I'll leave with the below image. Normally it is crude to filter your photos into the "painting" setting, but I really felt I'd captured something with this picture once it became this interesting sketch. I rather want to frame it. (Apologies if you are any of the people within this picture.)

Comments

John Clarke said…
I think there was talk at first of looking at street food suppliers but I'm guessing the venue wanted sole rights to that side of things. We have the same issue at Stockport - we have a great space for half a dozen street food vans but the ground authorities won't let go of the food rights.

I only caught part of the panel discussion (too busy chatting with some of the audience after the end of my Belgian beer talk) but I also left when one rather rambling question started. Managed to get my own more pithy point in though.
Tandleman said…
We'll live and learn on the panel. But fair points. Food is always an issue and we'd have to buy out their rights and God knows what cost and God knows the effect on our organisation and business.

We got complaints on the food and compliments too. What we really could do with is specifics. Food being rotten as some say just doesn't help. When you ask customers as I did what they would like they don't know. Just "Not that". What exactly would people like and at what cost?
GeordieManc said…
Valid point about the keg rotations - kind of realised too late that had forgotten to add relevant header to section in programme. Although also thought that keg drinkers would expect rotation as that is the norm at "craft" festivals.

Problem with Spanish beers was that pallet literally only made it into the hall after midday on Wednesday by which time the initial line up on the International Bar had already been filled with other things.
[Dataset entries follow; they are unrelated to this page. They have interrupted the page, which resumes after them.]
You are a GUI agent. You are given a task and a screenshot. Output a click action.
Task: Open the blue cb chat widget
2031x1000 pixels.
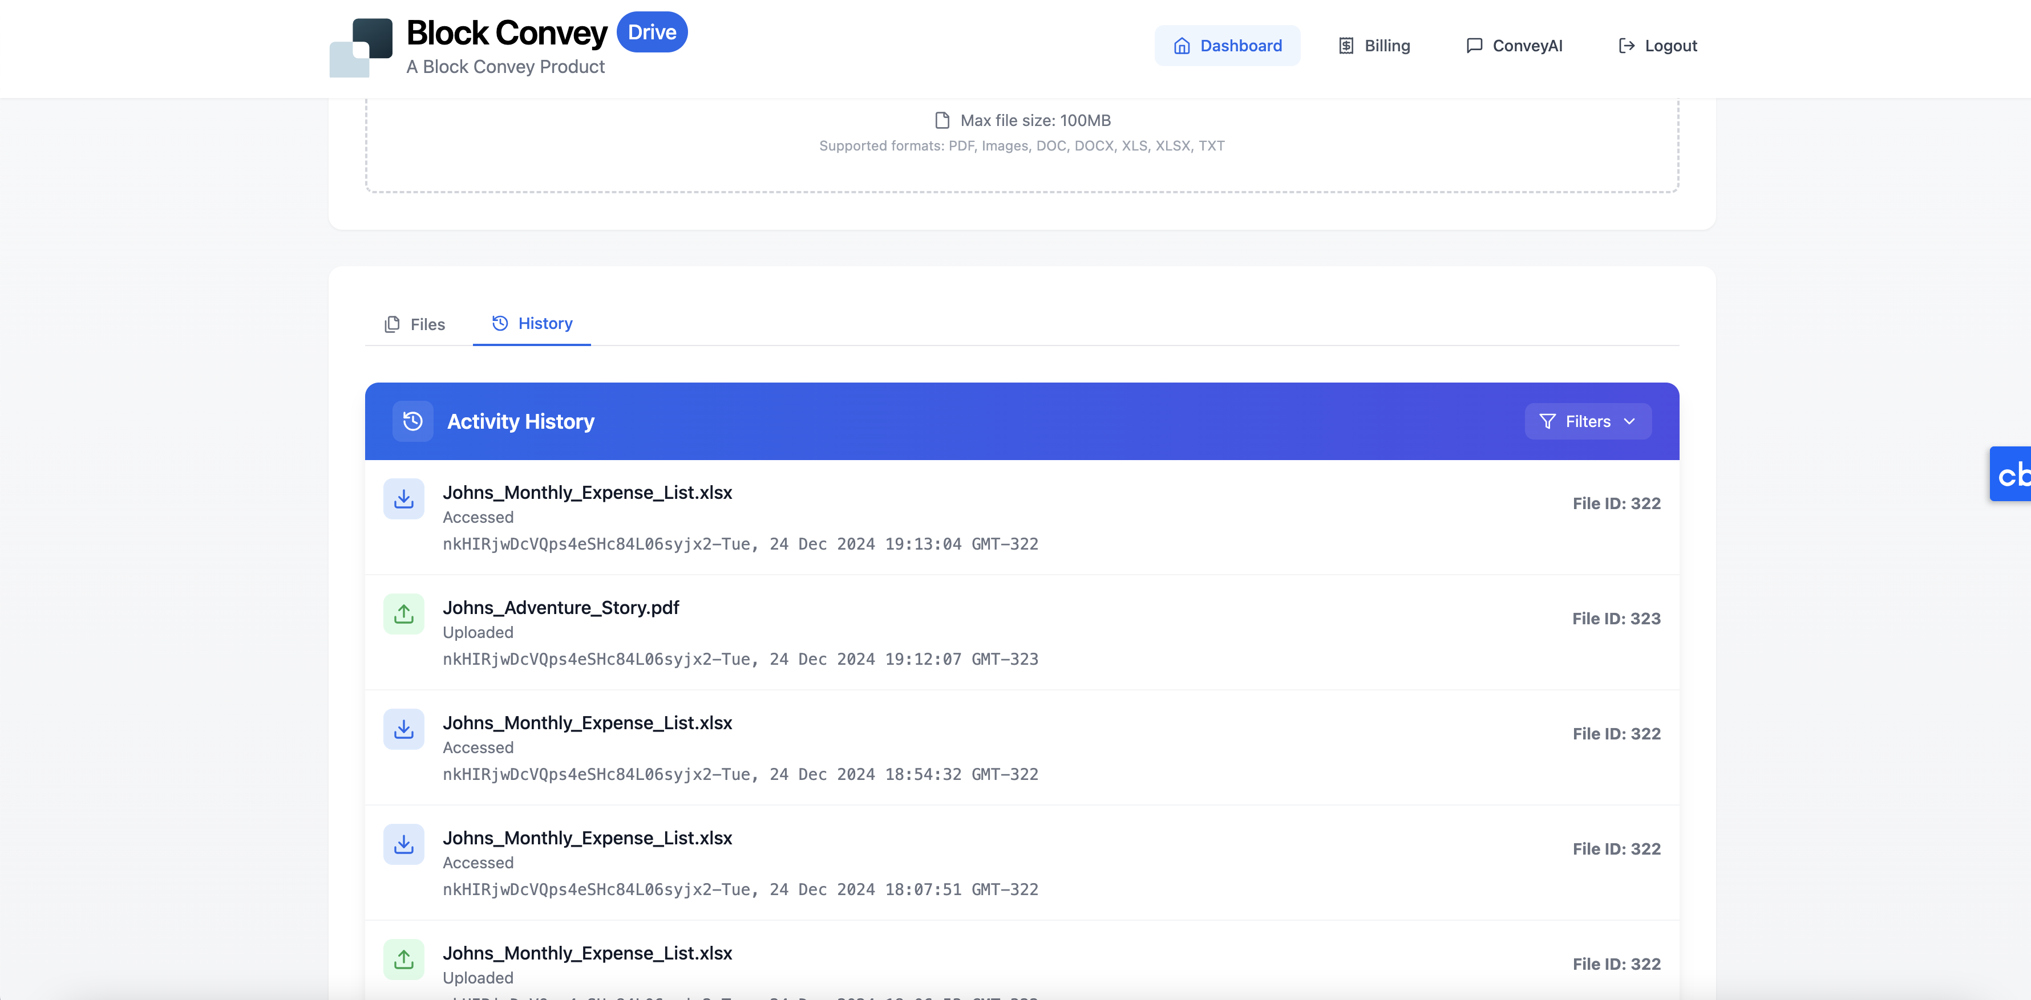point(2011,474)
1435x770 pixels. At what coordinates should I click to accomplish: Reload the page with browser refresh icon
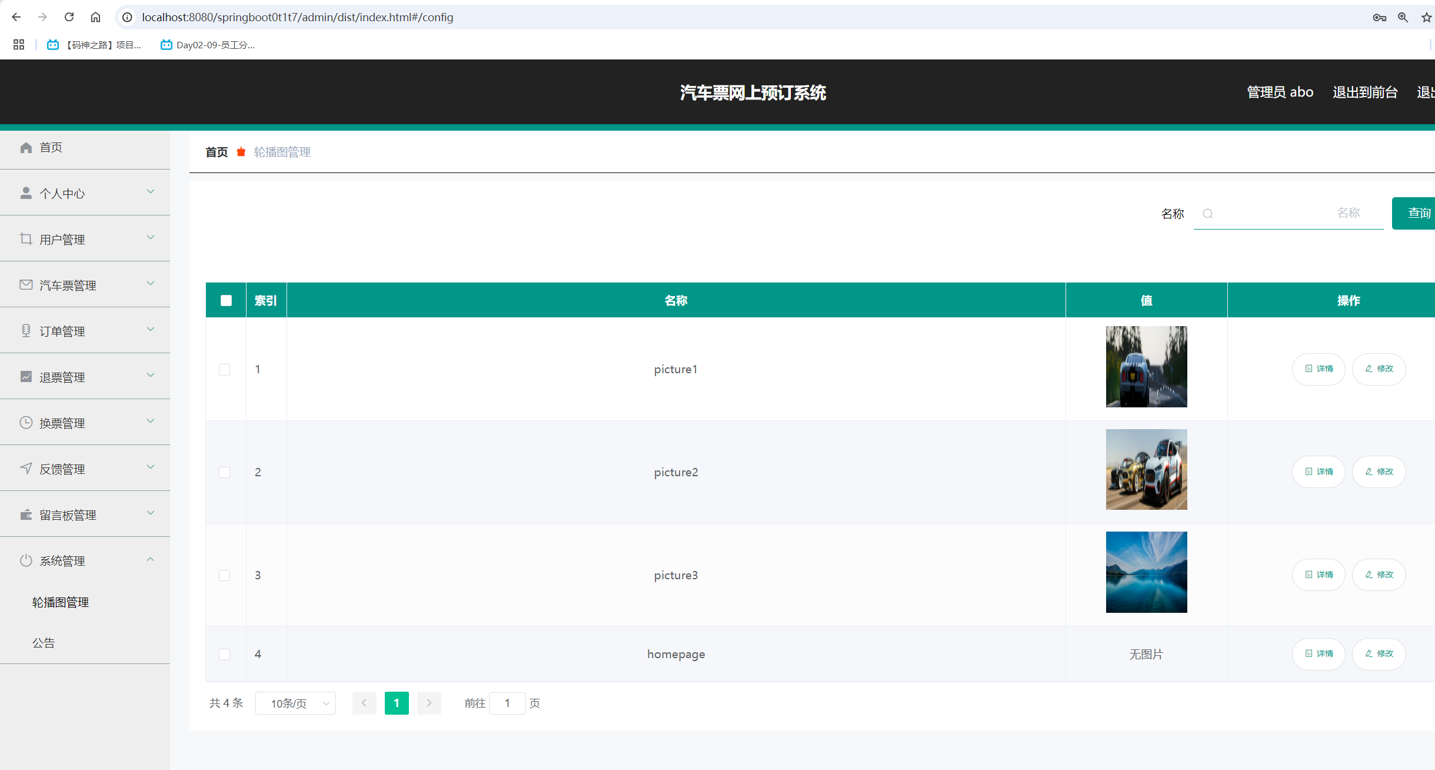[69, 17]
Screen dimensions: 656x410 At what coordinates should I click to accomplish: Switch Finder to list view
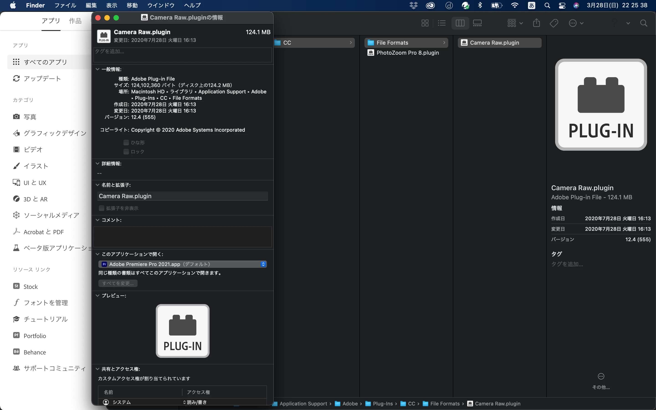point(442,23)
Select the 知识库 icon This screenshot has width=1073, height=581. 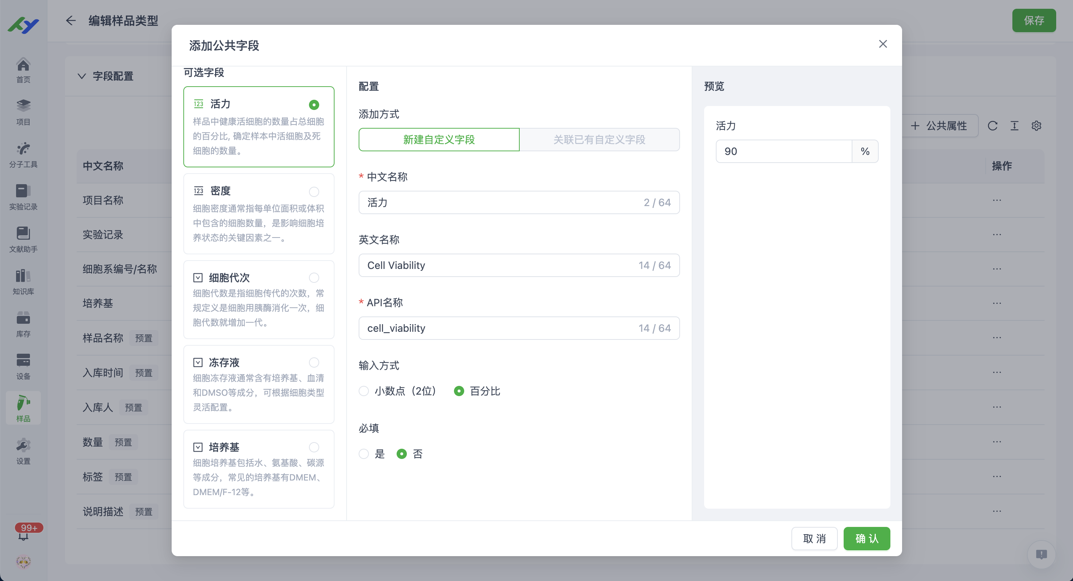pos(23,280)
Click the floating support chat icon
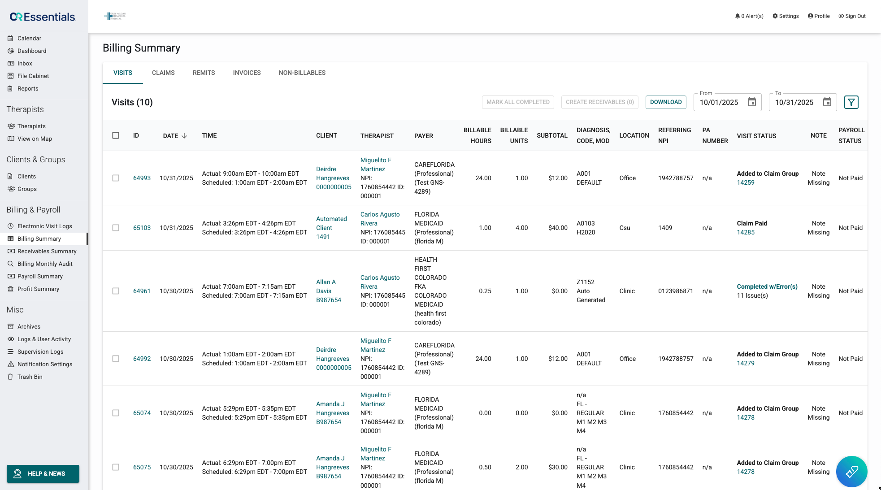The width and height of the screenshot is (881, 490). [851, 471]
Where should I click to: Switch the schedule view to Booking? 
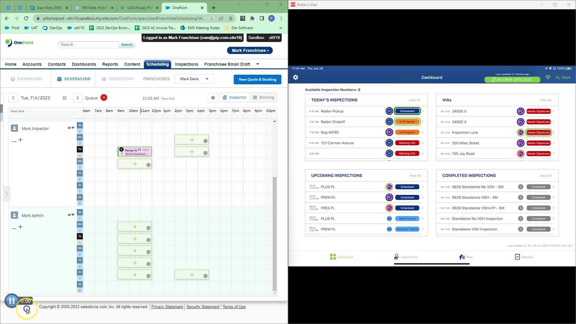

Aim was one from each of the four brewers on at any one time. The Spanish brewers themselves didn't arrive until Thursday. Maybe it says something about the Spanish being more relaxed and less in a hurry than us Brits!
GeordieManc said…
PS. Great "painting" - now a photoshop job to put the three gents in front of the key-keg bars would be amusing!
Unknown said…
Yes Manchester Central did have the rights to the food.This is something that is already on the discussion list for our wash up meeting end of February.
Mark Johnson said…
I think the types of food being served were what people want (or are for those I know.) It’s the quality that is relevant to the cost. For example, at other events they’ve served high quality and different variety burgers for £5 a pop. People are happy to pay that price but for that quality. Hot pots, curries, burgers, pies etc... are the right types of food, but the “street food” scene has changed what people know they can get.

If it wasn’t viable with the venue and the cost to you guys then that’s understandable. One way around it might be what a small festival near me do. They bring a really great local bakery in that do all manner of different and brilliant cold pies at £2 each. Somebody like that could run a stand like Chilli Relish or Karkli do I suppose? Technically we could have all bought a block of cheese from the cheese stand and just ate it there and then.
Mark Johnson said…
Thanks for the info. As I said, it wasn't a huge issue once I just accepted that was the case, but did lead to disappointments at first. Shame about the Spanish beers, but again can't be helped. Rotating the keg lines is a good idea but yes, maybe next year start the keg beer list with "A selection of up to 16 beers will be available from the following..." or something
GeordieManc said…
Problem is "we" can't bring anything in. When a venue (any venue) holds on to the catering rights, they decide who can sell any kind of food. Karkli and the cheese stall weren't considered to be competing with the venue catering operation, many others who approached were.